(Source records)

•••••

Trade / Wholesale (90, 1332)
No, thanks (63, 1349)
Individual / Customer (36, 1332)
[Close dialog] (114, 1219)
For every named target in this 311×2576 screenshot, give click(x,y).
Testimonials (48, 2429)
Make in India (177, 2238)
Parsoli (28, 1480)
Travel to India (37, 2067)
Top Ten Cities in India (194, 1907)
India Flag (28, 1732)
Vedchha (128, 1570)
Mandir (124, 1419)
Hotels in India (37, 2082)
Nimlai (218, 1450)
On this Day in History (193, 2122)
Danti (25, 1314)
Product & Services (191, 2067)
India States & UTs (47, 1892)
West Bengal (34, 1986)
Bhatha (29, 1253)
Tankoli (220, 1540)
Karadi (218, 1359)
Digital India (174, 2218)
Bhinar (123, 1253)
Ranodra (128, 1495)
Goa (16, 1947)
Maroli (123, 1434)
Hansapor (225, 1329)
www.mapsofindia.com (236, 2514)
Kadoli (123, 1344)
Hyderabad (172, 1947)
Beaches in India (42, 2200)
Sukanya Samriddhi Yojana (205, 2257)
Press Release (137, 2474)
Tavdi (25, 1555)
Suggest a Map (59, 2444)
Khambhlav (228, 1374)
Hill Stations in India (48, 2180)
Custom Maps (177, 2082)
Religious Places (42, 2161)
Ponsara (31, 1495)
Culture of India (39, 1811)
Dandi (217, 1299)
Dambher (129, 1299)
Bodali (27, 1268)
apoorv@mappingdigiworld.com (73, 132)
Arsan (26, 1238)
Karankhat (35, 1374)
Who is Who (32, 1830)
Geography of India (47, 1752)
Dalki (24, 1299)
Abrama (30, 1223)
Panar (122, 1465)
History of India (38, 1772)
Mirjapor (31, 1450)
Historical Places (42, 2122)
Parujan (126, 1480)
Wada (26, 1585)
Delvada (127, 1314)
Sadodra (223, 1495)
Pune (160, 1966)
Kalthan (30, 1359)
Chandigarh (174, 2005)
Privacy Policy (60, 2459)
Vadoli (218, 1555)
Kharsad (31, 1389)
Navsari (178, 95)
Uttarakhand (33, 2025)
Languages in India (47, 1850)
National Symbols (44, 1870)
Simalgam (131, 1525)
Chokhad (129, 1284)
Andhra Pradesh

•••••

When a line of the records has the word "Places", pick it out and copy it.

TASK SOLUTION —
Religious Places (42, 2161)
Historical Places (42, 2122)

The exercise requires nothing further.